What to do ▸ Make an exact copy of all the entries, but do not reproduce the pictures.

§ §

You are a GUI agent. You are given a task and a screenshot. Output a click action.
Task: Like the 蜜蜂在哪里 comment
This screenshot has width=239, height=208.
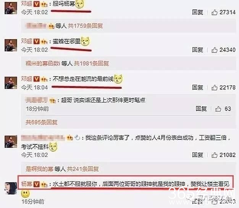coord(214,50)
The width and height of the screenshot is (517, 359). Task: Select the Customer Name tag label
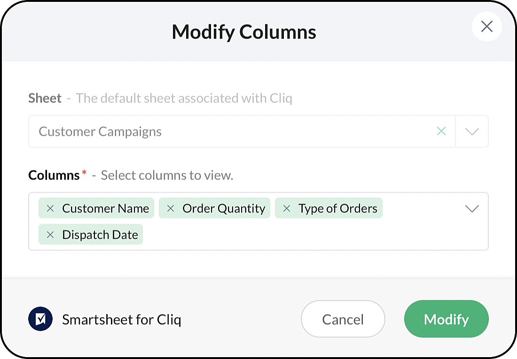tap(105, 208)
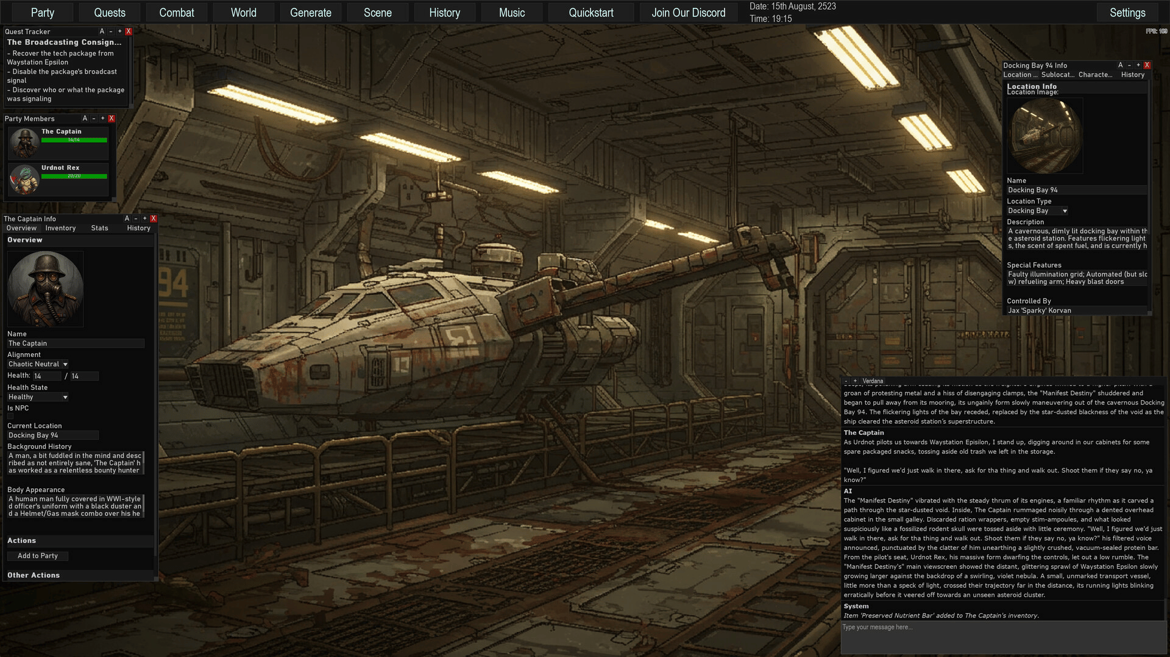Click the Add to Party button
The width and height of the screenshot is (1170, 657).
click(x=38, y=556)
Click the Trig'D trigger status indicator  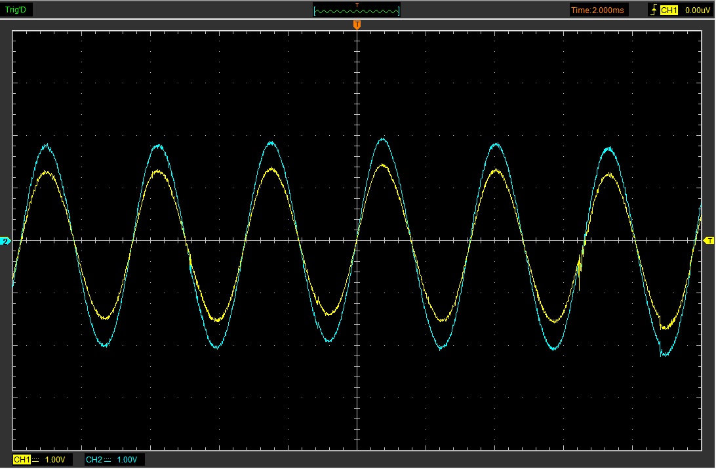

§ §

Expected answer ▸
You are a GUI agent. You are given a task and a screenshot. Output a click action.
Task: Like the 蜜蜂在哪里 comment
This screenshot has width=239, height=208.
coord(214,50)
The width and height of the screenshot is (517, 359). Task: Select the Customer Name tag label
tap(105, 208)
Click the Add to Party button
The width and height of the screenshot is (1170, 657).
click(x=38, y=556)
Click the Trig'D trigger status indicator  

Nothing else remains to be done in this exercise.